By contrast, Nokia has multiple application environments; revenue-sharing agreements are negotiated individually with developers, providing little visibility from the start of a potential application development project on how much they could earn; and Nokia does not own the billing relationship with the customer.
For mobile operators wishing to launch mobile application stores of their own, owning the billing relationship is a key advantage. It also shows that Nokia and other OEMs could partner with mobile operators to provide a comparable customer experience to Apple.
Competition between vendors will intensify during 2009 In 2009 Ovum expects vendors to launch new propositions and to improve current propositions in the market - for example, Android Market will introduce paid applications. RIM has also announced that it will introduce a store for its BlackBerry range of devices. In addition, we expect Nokia will streamline its distribution process and focus on marketing the Nokia Download Store as the main channel for developers.
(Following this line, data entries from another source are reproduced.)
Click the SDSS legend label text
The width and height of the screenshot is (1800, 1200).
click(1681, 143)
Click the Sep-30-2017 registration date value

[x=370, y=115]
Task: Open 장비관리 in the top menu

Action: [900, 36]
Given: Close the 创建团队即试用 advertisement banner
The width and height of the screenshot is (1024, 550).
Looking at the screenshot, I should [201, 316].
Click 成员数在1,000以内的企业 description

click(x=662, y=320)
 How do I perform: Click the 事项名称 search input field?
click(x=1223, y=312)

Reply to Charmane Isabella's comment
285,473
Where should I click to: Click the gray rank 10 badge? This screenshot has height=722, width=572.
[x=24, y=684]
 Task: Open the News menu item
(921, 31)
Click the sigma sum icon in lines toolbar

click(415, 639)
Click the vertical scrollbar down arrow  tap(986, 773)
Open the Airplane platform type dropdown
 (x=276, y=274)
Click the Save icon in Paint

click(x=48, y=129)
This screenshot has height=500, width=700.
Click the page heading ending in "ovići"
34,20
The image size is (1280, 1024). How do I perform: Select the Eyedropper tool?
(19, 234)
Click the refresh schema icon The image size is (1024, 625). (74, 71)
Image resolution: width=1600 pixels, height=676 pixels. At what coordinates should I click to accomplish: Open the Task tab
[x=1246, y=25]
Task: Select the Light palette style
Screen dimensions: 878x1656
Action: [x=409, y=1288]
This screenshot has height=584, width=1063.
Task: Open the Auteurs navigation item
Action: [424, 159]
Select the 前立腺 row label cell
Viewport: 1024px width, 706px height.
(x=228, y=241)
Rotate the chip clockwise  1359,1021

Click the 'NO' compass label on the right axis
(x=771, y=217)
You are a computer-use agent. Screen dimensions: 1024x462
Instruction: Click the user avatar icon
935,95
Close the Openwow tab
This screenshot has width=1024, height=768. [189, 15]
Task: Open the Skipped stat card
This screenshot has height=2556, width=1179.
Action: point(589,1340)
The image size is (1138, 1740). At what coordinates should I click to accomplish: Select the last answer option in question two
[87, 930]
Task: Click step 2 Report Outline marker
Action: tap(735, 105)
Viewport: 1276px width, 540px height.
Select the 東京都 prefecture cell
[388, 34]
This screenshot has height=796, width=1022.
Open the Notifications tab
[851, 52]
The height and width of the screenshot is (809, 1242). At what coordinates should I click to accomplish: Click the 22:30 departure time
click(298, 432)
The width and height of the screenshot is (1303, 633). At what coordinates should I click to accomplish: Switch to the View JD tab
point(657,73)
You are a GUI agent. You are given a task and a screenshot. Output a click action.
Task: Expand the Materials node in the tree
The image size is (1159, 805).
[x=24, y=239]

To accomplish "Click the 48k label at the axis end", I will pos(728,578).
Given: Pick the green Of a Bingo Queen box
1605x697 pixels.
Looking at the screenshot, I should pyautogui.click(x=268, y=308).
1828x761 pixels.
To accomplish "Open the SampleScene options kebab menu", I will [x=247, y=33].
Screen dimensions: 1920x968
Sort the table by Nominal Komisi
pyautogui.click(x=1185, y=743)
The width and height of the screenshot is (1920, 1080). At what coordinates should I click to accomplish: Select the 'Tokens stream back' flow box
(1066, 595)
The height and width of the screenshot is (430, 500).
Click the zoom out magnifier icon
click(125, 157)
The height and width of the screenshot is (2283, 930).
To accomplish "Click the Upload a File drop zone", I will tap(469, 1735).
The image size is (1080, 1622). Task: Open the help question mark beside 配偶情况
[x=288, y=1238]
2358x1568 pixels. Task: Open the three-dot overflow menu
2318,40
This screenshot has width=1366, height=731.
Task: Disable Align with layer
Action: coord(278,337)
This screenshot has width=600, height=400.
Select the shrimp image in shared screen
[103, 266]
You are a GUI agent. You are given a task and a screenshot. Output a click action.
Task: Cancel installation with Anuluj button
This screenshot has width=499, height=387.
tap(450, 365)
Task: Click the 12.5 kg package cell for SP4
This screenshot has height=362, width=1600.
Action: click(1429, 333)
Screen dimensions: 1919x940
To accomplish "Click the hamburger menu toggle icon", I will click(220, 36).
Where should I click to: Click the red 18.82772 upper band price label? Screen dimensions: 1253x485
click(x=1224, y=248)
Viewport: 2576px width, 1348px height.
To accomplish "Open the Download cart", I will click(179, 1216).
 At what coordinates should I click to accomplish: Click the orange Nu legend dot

Tier-one handset vendors will also introduce mobile application stores. We anticipate stores from the remaining tier-one manufacturers, such as Samsung, LG and Sony Ericsson, as well as from other platform vendors, which could include Microsoft and LiMo.
We also expect mobile operators to introduce stores for their device portfolios. The challenge for mobile operators will be to incentivise developers, keep the process simple for developers and consumers, and support application stores that provide the broadest reach across their device portfolio.